● **Written tasks**:
1) In the interview, what is the 'Afternoon Tea' chocolate made from?
2) Return the part of the interview that opens with the words containing "Q: Can you offer" and closes with "attitude and approach.".

● **Selected text**:
Q: Can you offer any nuggets of wisdom/ advice for readers who want to ditch the day job and start their own dream business?
If you have a passion and a love, do it! Make sure your branding is done by a graphic designer as this represents you and your business, from the start. When you are going to see potential clients, always make yourself look smart as you to are representing your brand, with 1st impressions counting a lot. I would also recommend you use professional photographs, as this makes a world of difference on how people perceive you and they will take you seriously if you show a professional attitude and approach.
Thank you to Kerry for sharing her inspirational journey and unique chocolate treats. Receiving the beautifully wrapped chocolates felt like Christmas had arrived early. The pristine white box tied with luxurious black ribbon was packed with experimental flavours. Kerry creates each chocolate recipe individually, a few personal favourites included the ‘Afternoon Tea’ chocolate made from Earl Grey Tea, bergamot and white chocolate, the ‘Tingling taste’ made from strawberries, white chocolate and champagne and the contrasting dark chocolate ‘Chilli Dreams’ made with chilli and sweet vanilla. You can see from my face that Kerry’s creations kept me smiling for days and even received a double thumbs up from my Dad! Unlike some high-end chocolates, Kerry’s range of flavours didn’t feel over powering or overly rich and heavy, the delicate combination of ingredients meant each chocolate told it’s own story, taking you on a taste journey as you slowly recognise the flavours, as it melts in your mouth.

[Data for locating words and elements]
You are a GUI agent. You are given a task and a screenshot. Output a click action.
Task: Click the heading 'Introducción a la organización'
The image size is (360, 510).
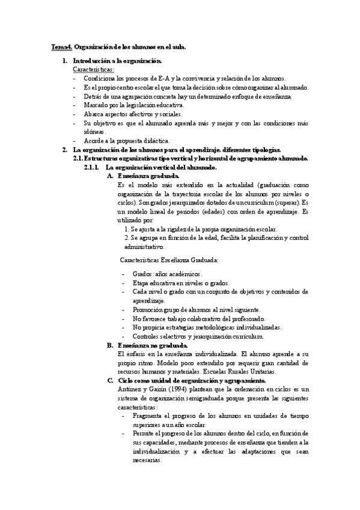(x=117, y=61)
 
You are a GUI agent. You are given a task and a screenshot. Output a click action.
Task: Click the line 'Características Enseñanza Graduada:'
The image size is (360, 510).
(x=169, y=260)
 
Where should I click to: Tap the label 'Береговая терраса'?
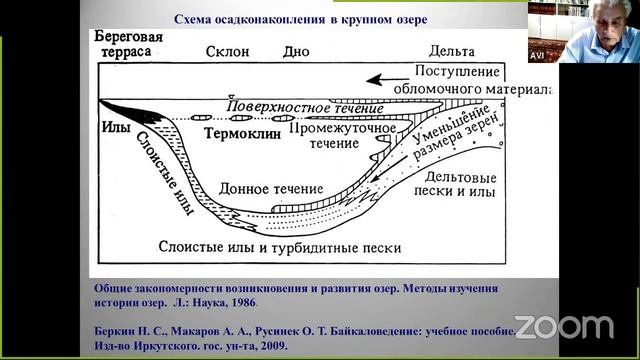point(125,42)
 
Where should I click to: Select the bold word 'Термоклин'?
point(240,131)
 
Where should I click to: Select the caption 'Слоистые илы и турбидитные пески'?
point(279,246)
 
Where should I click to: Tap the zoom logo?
point(564,326)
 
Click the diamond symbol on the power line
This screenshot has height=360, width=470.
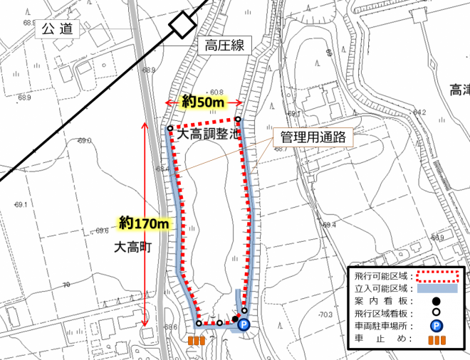point(182,26)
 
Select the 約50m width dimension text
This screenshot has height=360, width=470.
point(203,102)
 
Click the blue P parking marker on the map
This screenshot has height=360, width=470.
point(244,325)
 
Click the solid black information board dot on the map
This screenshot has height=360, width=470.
point(235,319)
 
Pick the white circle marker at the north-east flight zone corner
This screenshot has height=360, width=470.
point(239,120)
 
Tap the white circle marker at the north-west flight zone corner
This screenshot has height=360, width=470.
point(171,129)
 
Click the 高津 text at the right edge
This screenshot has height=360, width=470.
point(459,90)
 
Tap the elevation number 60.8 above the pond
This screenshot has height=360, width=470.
point(216,92)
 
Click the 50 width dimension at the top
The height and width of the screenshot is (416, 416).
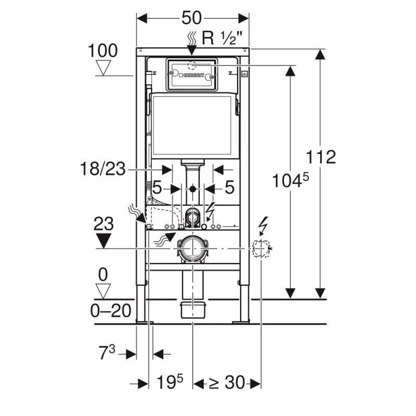tap(192, 18)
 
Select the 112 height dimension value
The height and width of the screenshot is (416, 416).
tap(321, 157)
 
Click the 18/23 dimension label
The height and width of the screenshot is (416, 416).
tap(103, 169)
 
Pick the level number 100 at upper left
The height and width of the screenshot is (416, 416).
tap(102, 50)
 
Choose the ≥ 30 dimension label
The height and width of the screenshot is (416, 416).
tap(226, 384)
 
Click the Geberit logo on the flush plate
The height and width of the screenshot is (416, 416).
tap(191, 76)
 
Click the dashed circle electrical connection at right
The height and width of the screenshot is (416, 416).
tap(260, 249)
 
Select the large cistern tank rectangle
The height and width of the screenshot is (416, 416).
tap(193, 125)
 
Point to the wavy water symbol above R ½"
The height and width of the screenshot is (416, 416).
tap(191, 37)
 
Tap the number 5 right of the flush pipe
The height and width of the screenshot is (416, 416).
tap(229, 188)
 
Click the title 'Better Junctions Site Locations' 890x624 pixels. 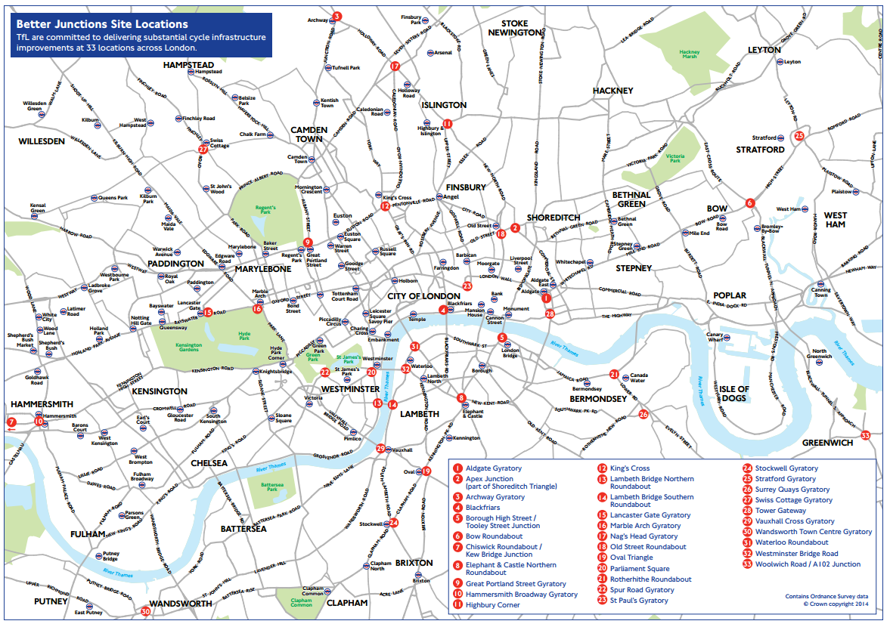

● **Completed exercise**:
1) Earl Grey Tea, bergamot and white chocolate.

2)
Q: Can you offer any nuggets of wisdom/ advice for readers who want to ditch the day job and start their own dream business?
If you have a passion and a love, do it! Make sure your branding is done by a graphic designer as this represents you and your business, from the start. When you are going to see potential clients, always make yourself look smart as you to are representing your brand, with 1st impressions counting a lot. I would also recommend you use professional photographs, as this makes a world of difference on how people perceive you and they will take you seriously if you show a professional attitude and approach.